The more possible paths that can be taken, the more complex the method. In fact, the term used to describe it is cyclomatic complexity. In the former example, the cyclomatic complexity was 1. In the latter example, the cyclomatic complexity is 3.

When tests are written for a method, the collection of tests must thoroughly exercise each possible path through the method, otherwise some paths will never be tested. Within each untested path could reside one or more bugs from Day One, and you might never find them. Even if bugs don't live there in the beginning, they can creep in later on when changes are made to the software.

So every possible path through a method must be covered by a collection of tests. This is where the term code coverage comes from. 100% code coverage is the goal.

As you can imagine, the higher a method's cyclomatic complexity, the harder it is to cover 100% of the method with tests. That's one big reason why skilled developers refactor their code to reduce cyclomatic complexity.

But it doesn't end there. Now your tests must consider how each path is exercised.

When we asked earlier "What if the rate is zero," we were suggesting what is called an edge case, which tests one of the arguments with a value at the extreme "edge" of its limit. For example, if the commission calculation used the rate anywhere as a divisor, the method would throw a Divide By Zero exception. And if the method checks that only non-zero commission values are returned, that might throw another kind of exception.

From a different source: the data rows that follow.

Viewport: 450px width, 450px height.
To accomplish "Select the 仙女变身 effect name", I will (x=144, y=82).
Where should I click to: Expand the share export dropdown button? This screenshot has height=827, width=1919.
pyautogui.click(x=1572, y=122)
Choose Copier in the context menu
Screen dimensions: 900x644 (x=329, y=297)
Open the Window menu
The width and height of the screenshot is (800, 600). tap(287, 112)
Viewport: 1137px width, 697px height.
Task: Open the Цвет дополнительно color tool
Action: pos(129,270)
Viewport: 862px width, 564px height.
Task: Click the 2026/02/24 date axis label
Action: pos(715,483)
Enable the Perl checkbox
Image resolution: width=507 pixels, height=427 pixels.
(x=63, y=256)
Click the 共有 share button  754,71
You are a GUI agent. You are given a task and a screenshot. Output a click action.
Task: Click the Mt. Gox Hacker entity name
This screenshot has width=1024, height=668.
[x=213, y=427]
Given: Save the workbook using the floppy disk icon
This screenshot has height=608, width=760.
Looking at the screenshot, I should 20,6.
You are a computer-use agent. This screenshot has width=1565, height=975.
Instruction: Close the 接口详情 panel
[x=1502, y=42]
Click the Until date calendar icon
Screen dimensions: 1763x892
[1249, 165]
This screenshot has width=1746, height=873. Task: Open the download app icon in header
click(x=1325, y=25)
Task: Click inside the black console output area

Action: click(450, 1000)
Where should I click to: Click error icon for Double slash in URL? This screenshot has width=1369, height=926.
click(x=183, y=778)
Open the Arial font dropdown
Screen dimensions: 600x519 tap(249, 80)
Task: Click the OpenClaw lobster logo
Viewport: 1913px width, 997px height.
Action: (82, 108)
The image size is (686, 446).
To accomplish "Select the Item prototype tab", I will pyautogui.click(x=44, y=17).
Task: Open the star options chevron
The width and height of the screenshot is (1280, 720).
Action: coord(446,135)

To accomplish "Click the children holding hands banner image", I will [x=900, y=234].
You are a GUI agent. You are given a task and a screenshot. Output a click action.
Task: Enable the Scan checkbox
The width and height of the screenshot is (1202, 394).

Similar to edge cases are boundary cases, which test values on both sides of an edge. For example, testing rate = 0.00001 and rate = -0.00001 are two boundary cases.

When we asked earlier "What if both rate and salesVolume are the largest possible values for their data types," we were suggesting what is called a corner case, which tests two or more arguments with values at the extreme edges of their limits.

And, of course, you will also need to test a number of good old-fashioned normal cases that test target methods and their arguments within normal limits of operation.

Now consider the software that runs your business. How many possible paths do you think there are throughout the entire application? And how many of them are thoroughly covered by tests?